* **Exercise directions**
Gather every line of the listing below that contains the word "pixels", and copy each one as it appears.

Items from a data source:
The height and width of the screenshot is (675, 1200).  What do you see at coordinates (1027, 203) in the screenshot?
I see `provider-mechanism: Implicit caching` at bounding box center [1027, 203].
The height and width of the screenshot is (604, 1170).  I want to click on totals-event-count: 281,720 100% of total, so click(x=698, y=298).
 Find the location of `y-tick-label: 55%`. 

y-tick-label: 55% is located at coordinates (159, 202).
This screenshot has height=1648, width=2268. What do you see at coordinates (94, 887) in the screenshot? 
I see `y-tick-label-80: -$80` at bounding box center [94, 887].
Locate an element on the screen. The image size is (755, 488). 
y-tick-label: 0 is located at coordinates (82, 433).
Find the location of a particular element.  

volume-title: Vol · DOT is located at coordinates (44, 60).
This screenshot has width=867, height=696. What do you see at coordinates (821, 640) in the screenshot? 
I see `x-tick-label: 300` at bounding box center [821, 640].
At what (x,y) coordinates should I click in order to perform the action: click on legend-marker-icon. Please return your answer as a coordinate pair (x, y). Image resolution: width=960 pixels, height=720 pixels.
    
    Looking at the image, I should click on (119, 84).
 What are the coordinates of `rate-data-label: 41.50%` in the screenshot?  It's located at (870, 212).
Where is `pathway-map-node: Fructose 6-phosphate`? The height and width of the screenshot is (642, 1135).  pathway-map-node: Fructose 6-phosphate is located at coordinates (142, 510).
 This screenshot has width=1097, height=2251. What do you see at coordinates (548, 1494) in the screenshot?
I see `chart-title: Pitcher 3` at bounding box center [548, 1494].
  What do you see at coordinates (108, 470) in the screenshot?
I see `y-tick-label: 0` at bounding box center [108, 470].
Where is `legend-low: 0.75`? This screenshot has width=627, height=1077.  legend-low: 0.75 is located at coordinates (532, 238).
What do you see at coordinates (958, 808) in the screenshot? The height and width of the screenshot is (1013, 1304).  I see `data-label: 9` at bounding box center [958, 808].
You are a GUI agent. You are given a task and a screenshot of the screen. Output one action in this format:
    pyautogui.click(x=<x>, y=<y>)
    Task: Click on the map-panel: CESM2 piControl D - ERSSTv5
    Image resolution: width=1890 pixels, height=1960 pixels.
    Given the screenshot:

* **Exercise response**
At what (x,y) coordinates should I click in order to perform the action: click on legend-marker-icon. Please return your answer as a coordinate pair (x, y). Image resolution: width=960 pixels, height=720 pixels.
    Image resolution: width=1890 pixels, height=1960 pixels.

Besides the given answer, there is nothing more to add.